Estado de alerta, quase emergência
Da série Lisboa para vir ver e não para viver
Vivemos tempos estranhos e ao mesmo tempo não reprimo a expressão da ideia de que é um tempo fascinante. Não pelo medo, cuidados connosco e com os outros, mas pela consciência de que esta é uma experiência histórica, irrepetível (pelo menos, quero crer, no nosso tempo de vida) e única.
A cidade onde vivo não está vazia, mas é como se estivesse. Nas ruas e nos transportes, apenas encontro as pessoas que precisam de sair de casa (muitos estrangeiros residentes), a maioria de máscara. A burguesia aquartelou-se, e até o Jardim da Estrela ontem à tarde estava praticamente despovoado. Acabaram as festas, em público e em privado, não há grupos de pessoas, que circulam ou sozinhas ou em pares.
A entrada e a saída dos veículos (autocarros e eléctricos) da Companhia Carris fazem-se pela porta de trás (para proteger o tripulante de contactos desnecessários), não é preciso validar o título de transporte, cuja venda a bordo está suspensa e os veículos param em todas as paragens para que não seja preciso accionar o botão de STOP.
No Metropolitano (que circula praticamene vazio, mas sempre com seis carruagens), os canais onde antes, quando havia hora de ponta, se aglomeravam centenas de pessoas em fila, que precisavam de colocar a mão no sensor para passar, estão abertos.
A CP anunciou hoje a supressão de vários comboios, em todos os serviços, dado que muitos circulam vazios. Mas pela primeira vez, para sair do comboio, quem entra afasta-se e não afunila quem sai.
No autocarro, eléctrico, comboio e no metropolitano, ninguém se senta ao pé de ninguém, ninguém fala, a distância, a não ser do vírus. Ainda há quem ache que é exagero, outros pensam que é pouco e que todos deveriam estar em casa (mas estão ali, dentro de um transporte colectivo).

--------------------------------------------------

> **O QUE SE PEDE**
Retranscreva, sem qualquer alteração, o trecho do texto do exercício entre "A entrada e" e "botão de STOP.", inclusive. As entradas que se seguem constituem material independente do texto do exercício.

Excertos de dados
--------------------------------------------------

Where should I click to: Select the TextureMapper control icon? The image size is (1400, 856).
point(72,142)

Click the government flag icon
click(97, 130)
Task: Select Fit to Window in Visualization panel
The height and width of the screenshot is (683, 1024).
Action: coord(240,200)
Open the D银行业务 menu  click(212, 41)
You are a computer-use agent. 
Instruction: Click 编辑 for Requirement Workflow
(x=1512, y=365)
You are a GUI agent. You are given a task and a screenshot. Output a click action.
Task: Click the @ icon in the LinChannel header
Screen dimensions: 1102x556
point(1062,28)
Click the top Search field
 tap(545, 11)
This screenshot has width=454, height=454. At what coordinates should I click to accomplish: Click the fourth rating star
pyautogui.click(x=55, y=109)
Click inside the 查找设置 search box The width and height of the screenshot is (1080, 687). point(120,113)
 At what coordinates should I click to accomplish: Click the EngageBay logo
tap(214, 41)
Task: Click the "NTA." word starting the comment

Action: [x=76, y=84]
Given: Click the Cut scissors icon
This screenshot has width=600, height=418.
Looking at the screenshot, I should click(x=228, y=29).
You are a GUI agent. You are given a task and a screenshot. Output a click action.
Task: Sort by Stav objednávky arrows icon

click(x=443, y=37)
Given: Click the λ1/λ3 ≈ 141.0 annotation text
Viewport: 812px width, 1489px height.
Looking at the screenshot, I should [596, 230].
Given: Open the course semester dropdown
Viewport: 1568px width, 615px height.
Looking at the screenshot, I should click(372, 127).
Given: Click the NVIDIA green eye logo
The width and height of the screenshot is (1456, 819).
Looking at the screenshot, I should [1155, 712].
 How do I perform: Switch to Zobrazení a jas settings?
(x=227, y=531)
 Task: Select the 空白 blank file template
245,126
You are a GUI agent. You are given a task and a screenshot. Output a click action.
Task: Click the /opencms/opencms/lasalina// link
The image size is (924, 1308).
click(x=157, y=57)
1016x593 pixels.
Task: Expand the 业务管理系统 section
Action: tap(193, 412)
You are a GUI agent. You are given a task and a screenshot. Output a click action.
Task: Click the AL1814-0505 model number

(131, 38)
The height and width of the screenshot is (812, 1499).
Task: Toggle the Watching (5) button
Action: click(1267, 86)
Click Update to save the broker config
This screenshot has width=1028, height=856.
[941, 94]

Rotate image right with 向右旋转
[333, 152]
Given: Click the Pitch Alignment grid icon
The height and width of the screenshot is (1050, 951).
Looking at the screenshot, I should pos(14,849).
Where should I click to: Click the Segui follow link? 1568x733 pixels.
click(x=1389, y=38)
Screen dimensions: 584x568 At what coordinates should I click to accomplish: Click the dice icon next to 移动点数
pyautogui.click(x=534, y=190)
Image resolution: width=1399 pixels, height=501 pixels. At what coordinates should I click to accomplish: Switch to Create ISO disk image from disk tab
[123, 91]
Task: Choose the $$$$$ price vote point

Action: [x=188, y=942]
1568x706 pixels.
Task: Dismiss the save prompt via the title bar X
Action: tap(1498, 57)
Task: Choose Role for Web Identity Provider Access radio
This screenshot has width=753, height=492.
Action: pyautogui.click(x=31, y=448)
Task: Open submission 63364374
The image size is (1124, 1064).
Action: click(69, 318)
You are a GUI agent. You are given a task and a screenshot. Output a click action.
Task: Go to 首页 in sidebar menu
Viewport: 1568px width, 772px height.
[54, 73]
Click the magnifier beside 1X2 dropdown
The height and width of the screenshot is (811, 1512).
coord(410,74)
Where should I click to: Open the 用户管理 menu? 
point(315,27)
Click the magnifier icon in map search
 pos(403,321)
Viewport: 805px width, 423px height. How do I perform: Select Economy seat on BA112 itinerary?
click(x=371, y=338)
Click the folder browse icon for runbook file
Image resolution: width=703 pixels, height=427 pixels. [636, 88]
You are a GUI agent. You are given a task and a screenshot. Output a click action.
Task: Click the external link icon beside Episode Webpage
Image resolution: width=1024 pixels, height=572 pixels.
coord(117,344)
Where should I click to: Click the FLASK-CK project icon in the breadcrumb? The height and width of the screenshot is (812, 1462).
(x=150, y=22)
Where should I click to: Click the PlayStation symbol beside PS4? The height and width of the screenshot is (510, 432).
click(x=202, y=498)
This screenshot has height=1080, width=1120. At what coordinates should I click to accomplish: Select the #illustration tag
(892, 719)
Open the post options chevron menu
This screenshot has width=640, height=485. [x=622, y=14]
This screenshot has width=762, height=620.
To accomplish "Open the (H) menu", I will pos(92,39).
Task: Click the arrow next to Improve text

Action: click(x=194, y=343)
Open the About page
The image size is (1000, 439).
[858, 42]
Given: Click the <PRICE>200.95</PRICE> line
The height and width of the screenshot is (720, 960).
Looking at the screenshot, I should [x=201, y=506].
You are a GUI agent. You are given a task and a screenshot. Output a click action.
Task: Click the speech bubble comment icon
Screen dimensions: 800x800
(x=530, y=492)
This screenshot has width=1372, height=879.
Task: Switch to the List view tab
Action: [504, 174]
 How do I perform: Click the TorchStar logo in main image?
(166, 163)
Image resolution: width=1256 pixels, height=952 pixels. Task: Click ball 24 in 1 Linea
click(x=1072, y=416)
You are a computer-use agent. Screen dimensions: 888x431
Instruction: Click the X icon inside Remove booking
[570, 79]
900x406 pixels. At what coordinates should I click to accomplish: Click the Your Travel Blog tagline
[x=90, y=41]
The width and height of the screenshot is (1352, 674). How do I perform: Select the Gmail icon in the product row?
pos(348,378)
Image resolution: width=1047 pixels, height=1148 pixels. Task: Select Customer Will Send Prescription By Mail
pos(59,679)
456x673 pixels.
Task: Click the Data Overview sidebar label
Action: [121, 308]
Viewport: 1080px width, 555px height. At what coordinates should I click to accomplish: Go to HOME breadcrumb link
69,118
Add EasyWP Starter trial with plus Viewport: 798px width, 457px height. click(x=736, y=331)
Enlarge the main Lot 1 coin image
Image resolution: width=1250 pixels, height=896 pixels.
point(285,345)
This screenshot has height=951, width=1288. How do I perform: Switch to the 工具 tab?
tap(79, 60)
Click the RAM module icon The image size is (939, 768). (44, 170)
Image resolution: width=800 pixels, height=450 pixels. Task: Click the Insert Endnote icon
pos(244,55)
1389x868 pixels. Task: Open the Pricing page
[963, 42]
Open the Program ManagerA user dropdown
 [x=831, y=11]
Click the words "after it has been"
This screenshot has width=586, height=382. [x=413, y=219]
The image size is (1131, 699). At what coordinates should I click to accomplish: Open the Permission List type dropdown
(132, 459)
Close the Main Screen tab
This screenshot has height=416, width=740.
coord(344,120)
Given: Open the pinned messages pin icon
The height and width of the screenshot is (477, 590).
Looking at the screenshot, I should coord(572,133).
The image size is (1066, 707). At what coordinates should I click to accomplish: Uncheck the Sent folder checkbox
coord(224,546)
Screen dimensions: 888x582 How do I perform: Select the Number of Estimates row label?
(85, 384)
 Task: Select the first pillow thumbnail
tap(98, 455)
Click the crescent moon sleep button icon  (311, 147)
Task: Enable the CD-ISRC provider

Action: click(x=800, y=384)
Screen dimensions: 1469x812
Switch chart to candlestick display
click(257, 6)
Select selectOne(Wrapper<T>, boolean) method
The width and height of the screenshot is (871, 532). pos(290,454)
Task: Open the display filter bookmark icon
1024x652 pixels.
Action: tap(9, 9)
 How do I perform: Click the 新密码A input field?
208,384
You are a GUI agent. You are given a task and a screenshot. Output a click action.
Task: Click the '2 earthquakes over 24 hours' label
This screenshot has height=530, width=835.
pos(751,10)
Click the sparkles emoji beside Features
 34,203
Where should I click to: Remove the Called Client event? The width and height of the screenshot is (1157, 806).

--------------------------------------------------

> **RESPOSTA**
A entrada e a saída dos veículos (autocarros e eléctricos) da Companhia Carris fazem-se pela porta de trás (para proteger o tripulante de contactos desnecessários), não é preciso validar o título de transporte, cuja venda a bordo está suspensa e os veículos param em todas as paragens para que não seja preciso accionar o botão de STOP.